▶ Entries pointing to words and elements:
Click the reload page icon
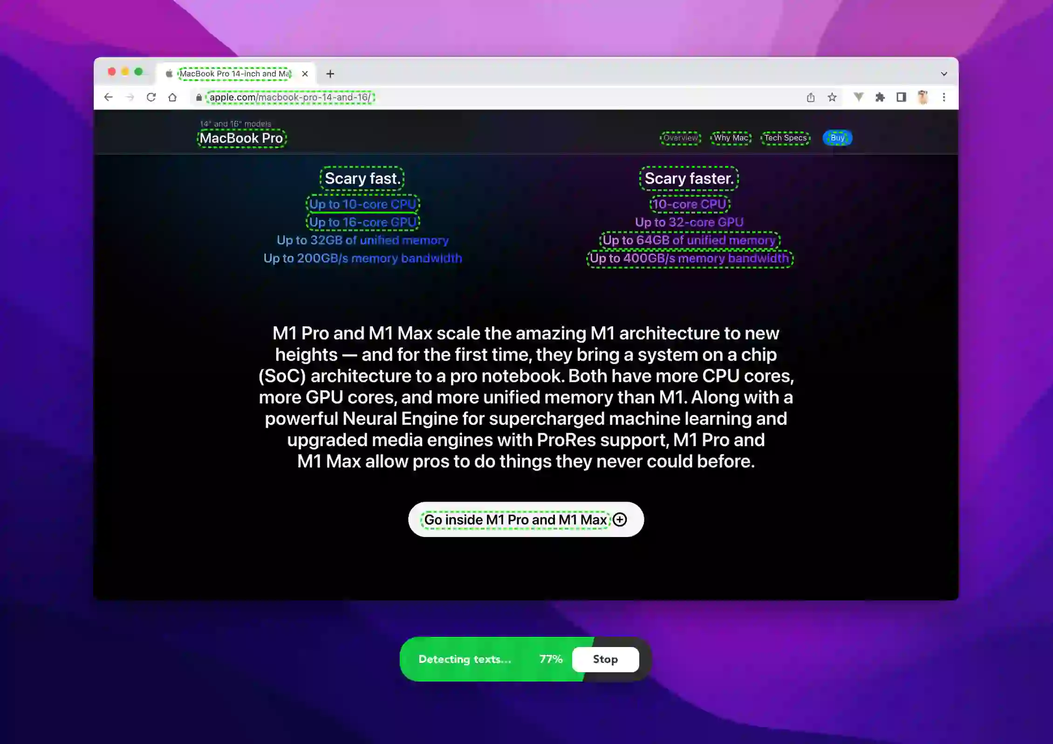click(x=151, y=96)
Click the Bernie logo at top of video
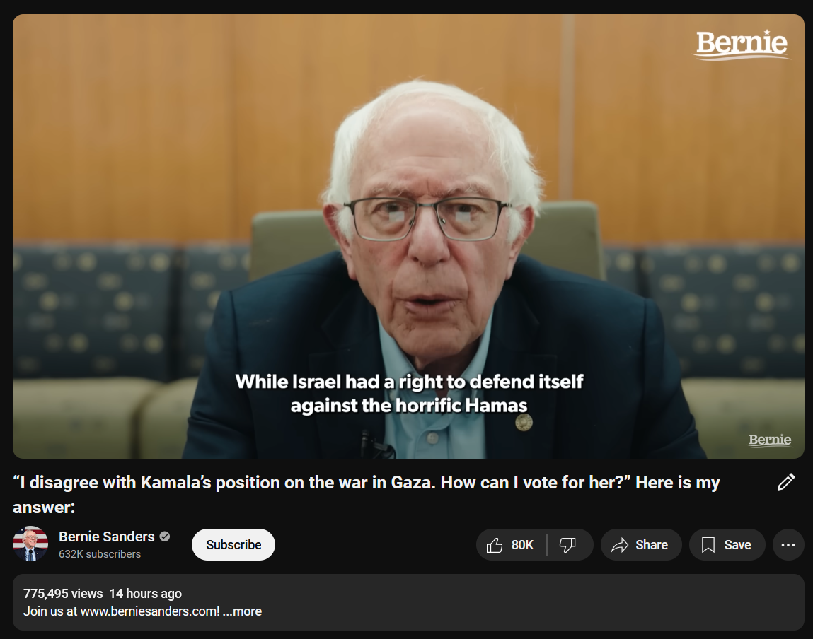This screenshot has height=639, width=813. point(742,44)
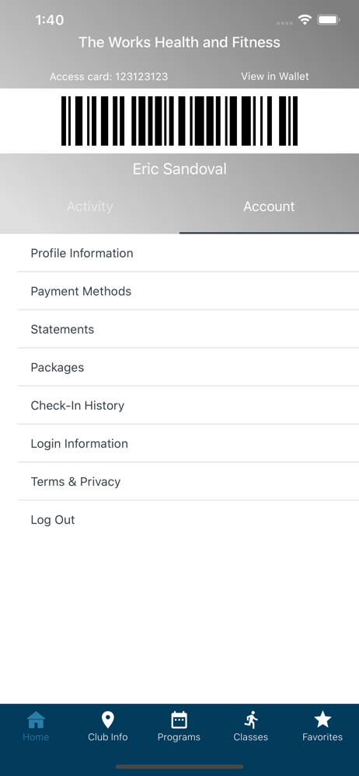Open Terms & Privacy
The height and width of the screenshot is (776, 359).
pos(188,482)
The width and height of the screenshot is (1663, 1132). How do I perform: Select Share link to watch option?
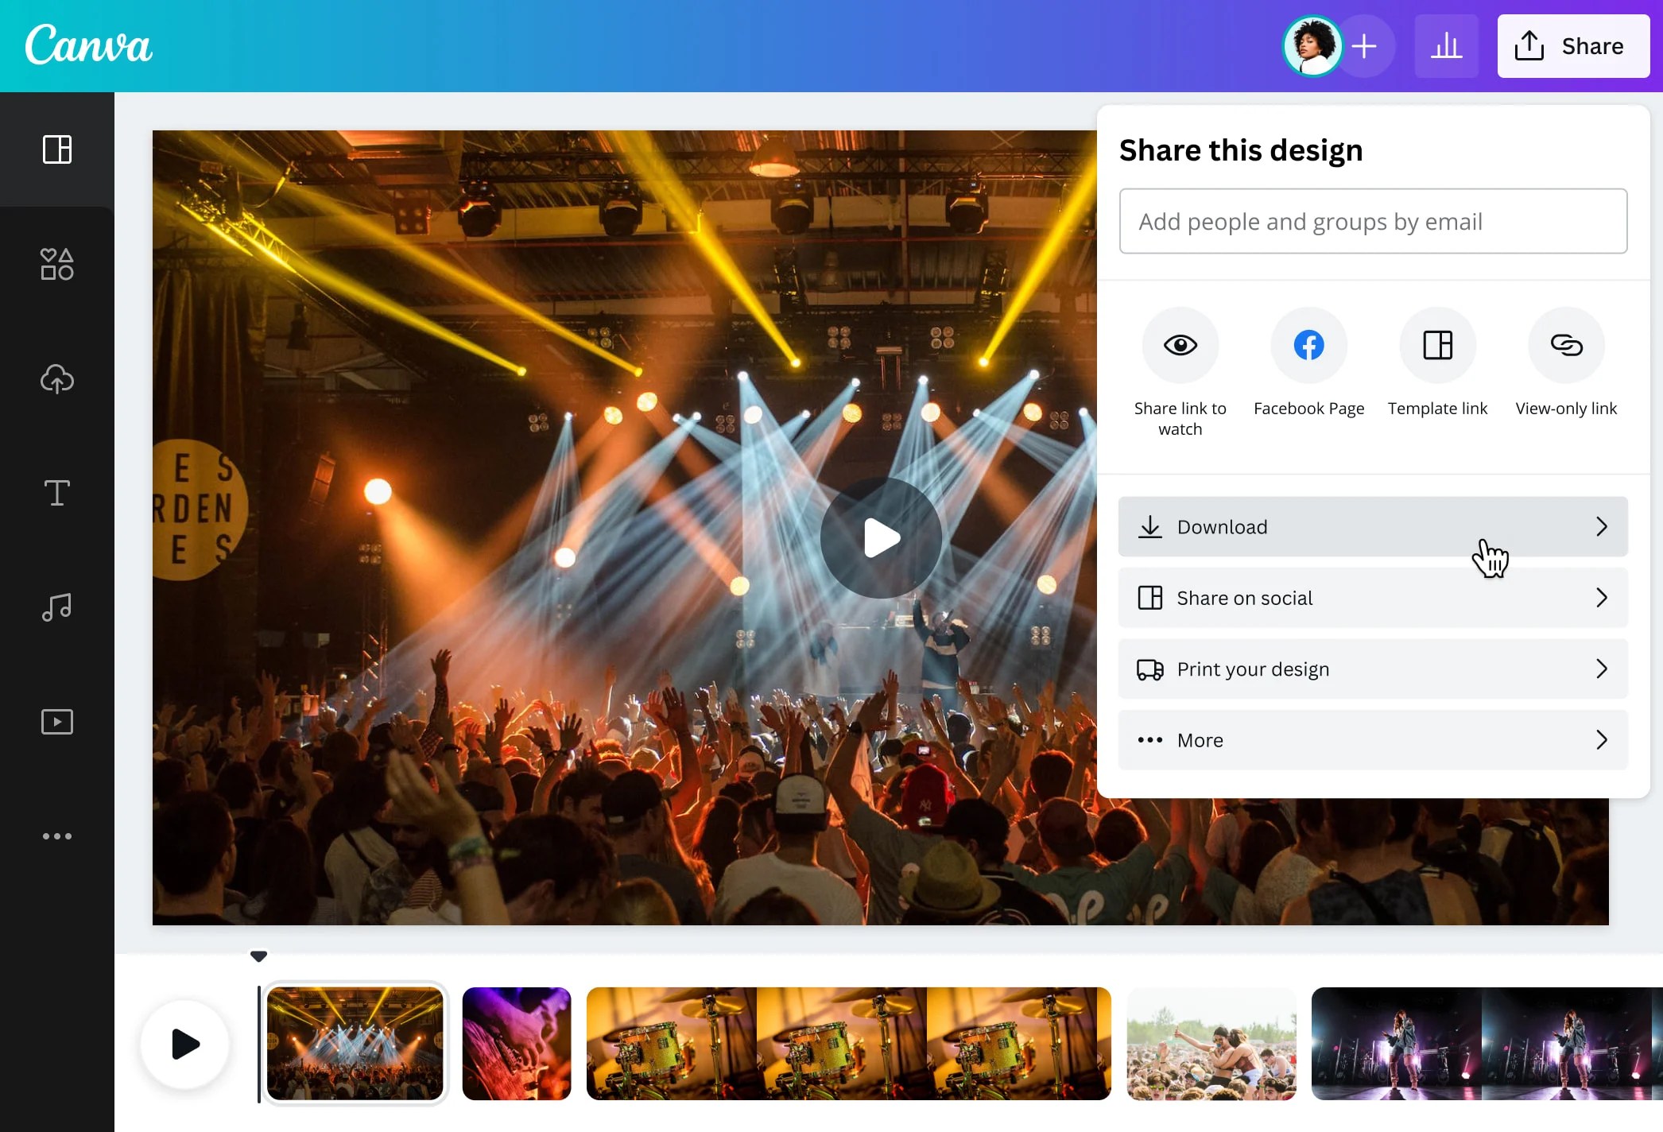click(1180, 345)
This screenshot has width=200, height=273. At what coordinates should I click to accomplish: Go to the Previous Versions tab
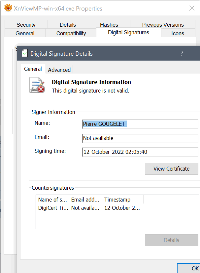click(163, 25)
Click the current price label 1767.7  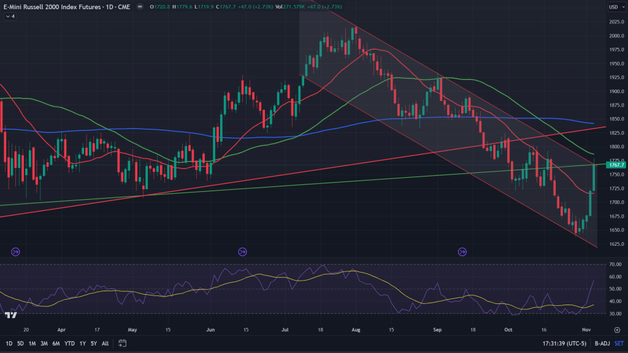(x=615, y=165)
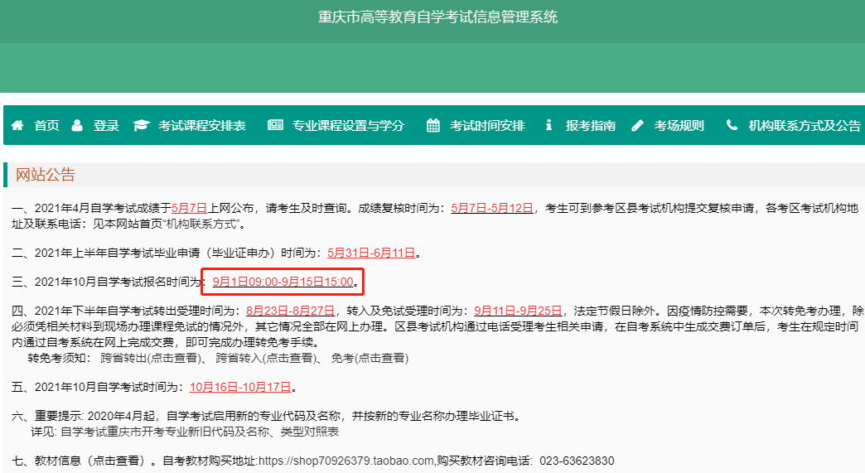Click the 跨省转入(点击查看) link
The height and width of the screenshot is (473, 865).
(265, 359)
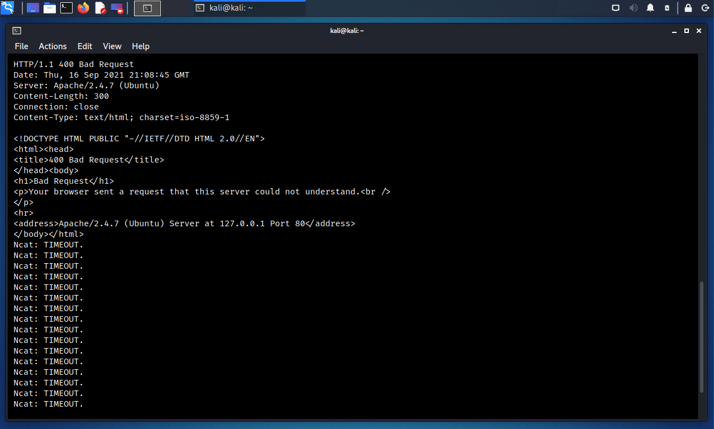Open the View menu
Image resolution: width=714 pixels, height=429 pixels.
pos(112,46)
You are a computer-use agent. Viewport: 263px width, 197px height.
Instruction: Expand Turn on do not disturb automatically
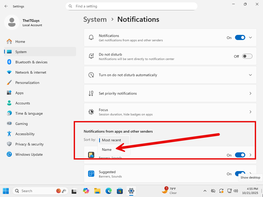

▶ Set task: Reproduce the lines of the material from its beginning through the line containing "click(163, 25)", inclusive. Omit the pictures.

▶ Result below:
Click the reload page icon
click(x=151, y=96)
Click the Bernie logo at top of video
This screenshot has height=639, width=813. point(742,44)
Open Terms & Privacy
The height and width of the screenshot is (776, 359).
pos(188,482)
The width and height of the screenshot is (1663, 1132). How do I perform: Select Share link to watch option?
click(1180, 345)
This screenshot has width=200, height=273. At what coordinates should I click to accomplish: Go to the Previous Versions tab
click(163, 25)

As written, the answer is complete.